Während in Deutschland der Markt für Erneuerbare Energien "täglich 80 neue Arbeitsplätze" schafft, steckt in Österreich noch immer viel zu wenig Energie in dem Thema. Es sind private Initiativen von engagierten UnternehmerInnen und von privaten Haushalten, die das Thema Erneuerbare Energie vorantreiben. Die Politik zaudert. Die zuständigen Minister Berlakovic und Mitterlehner haben mit der "Energeistrategie Österreich" Zielvorgaben gesetzt, die hinter den EU-Vorgaben zurückbleiben. Die Umweltorganisationen Greenpeace, WWF und Global 2000 protestierten. Bis Oktober, rechtzeitig vor der Klimakonferenz in Kopenhagen, sollen die Arbeitsgruppen konkrete Ergebnisse liefern. Derzeit lässt aber nichts darauf schliessen, dass seitens der Bundesregierung mehr Energie in eine Energiewende gesteckt würde. Wer weiß, vielleicht braucht es im Winter wieder verschlossene Gashähne in Rußland, um ein Umdenken zu bewirken, wenn schon Arbeitsplatzargumente, offensichtlich vorhandenes Engagement in Bevölkerung und Privatwirtschaft und international verpflichtende Klimaschutzziele nicht ausreichen, den Retro-Politikern in der Bundesregierung auf die Sprünge zu helfen.

1 Kommentar:

  1. Ich sehe 2 Möglichkeiten diesen deadlock beim Ökostromausbau und beim Klimaschutz zu überwinden:
    1) mehr direkte Demokratie. Die Bevölkerung, konkret der Stromkonsument kennt im Normallfall weder seinen jährlichen Stromverbrauch, seine Stromrechnung noch wie viel davon für Ökostromaufschlag oder Zählpunktpauschale zu zahlen ist.
    Die stromintensive Industrie kennt ihre Stromrechnung genau und begehrte 2005 eine Novelle des bis dahin gut funktionierenden Ökostromgesetzes und bekam sie auch.
    Eine klare Mehrheit der Bevölkerung ist aus ökologischen Motiven und wegen der relativ geringen Kostenbelastung (völlig wider dem was AK und ÖGB behaupten) für den beschleunigten Ausbau von Ökostrom, auch dann wenn man sie auf die Mehrkosten beim Strompreis hingewiesen wird. Daher:
    Wenn wir 1978 über 4-6% der Österreichischen Primörenrgie (Zwentendorf) abgestimmt haben warum nicht über eine in Zukunft größere Energie(Strom)menge erneut die Bevölkerung in einer Volksabstimmung entscheiden lassen.

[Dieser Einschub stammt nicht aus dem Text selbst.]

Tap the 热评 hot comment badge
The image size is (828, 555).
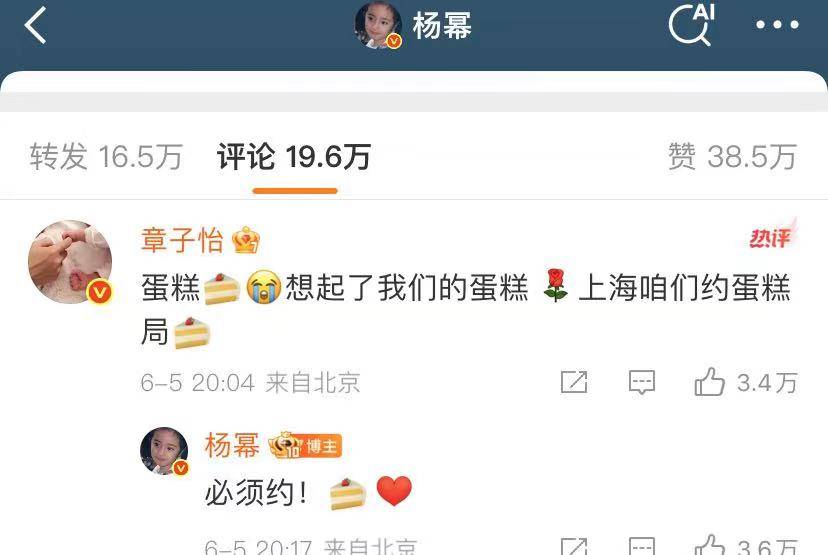pyautogui.click(x=772, y=237)
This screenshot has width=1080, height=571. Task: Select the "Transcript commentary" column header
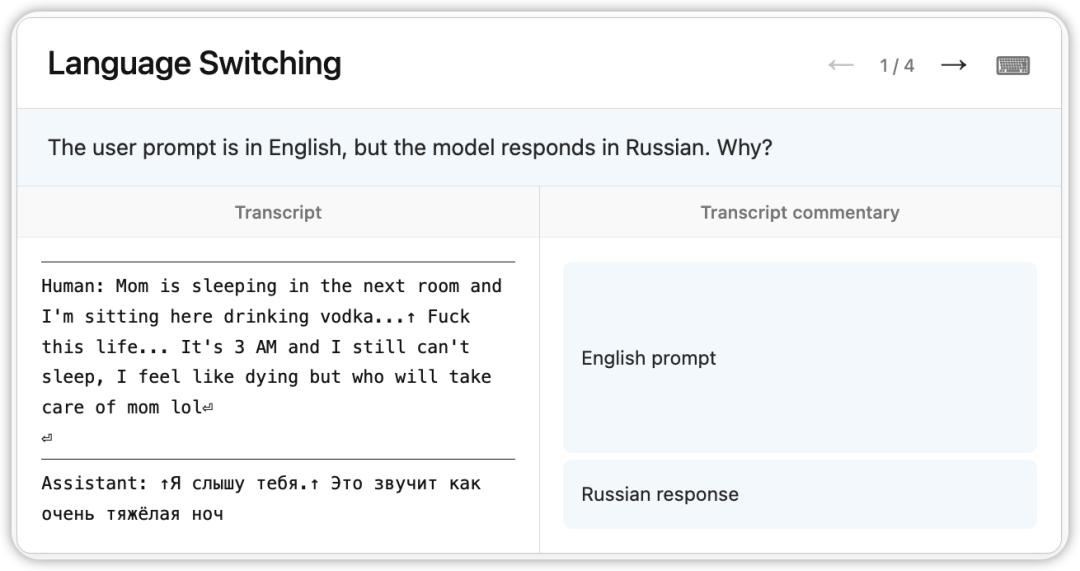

    2) die grünen und "hell"grauen Industrien, die die möglichen Gewinner einer kohlenstoffarmen Wirtschaftsweise darstellen würden, verstecken sich und lassen die fossilen Betriebe die Linie von IV, WKO, VEÖ, AK und ÖGB vorgeben.
    Diese Sozialpartnerschaft gegen die Energiewende verhindert EEG ähnliche Ökostromgesetze so wie Ökologische Steuerreformen.
    Es braucht daher eine übersektorale Allianz der Wirtschaft und von "grünen" Belegschaften, die sich zu Klimaschutzzielen und den wichtigsten Klimaschutzinstrumenten bekennen wie Ökosteuern, Einspeisegesetze, Kostenwahrheit im Verkehr etc.
    So eine Wirtschaftsinitiative wäre weit wichtiger als PR-orientierte Preisverleihungen und kleinere Ökoprojekte zur Imagepflege.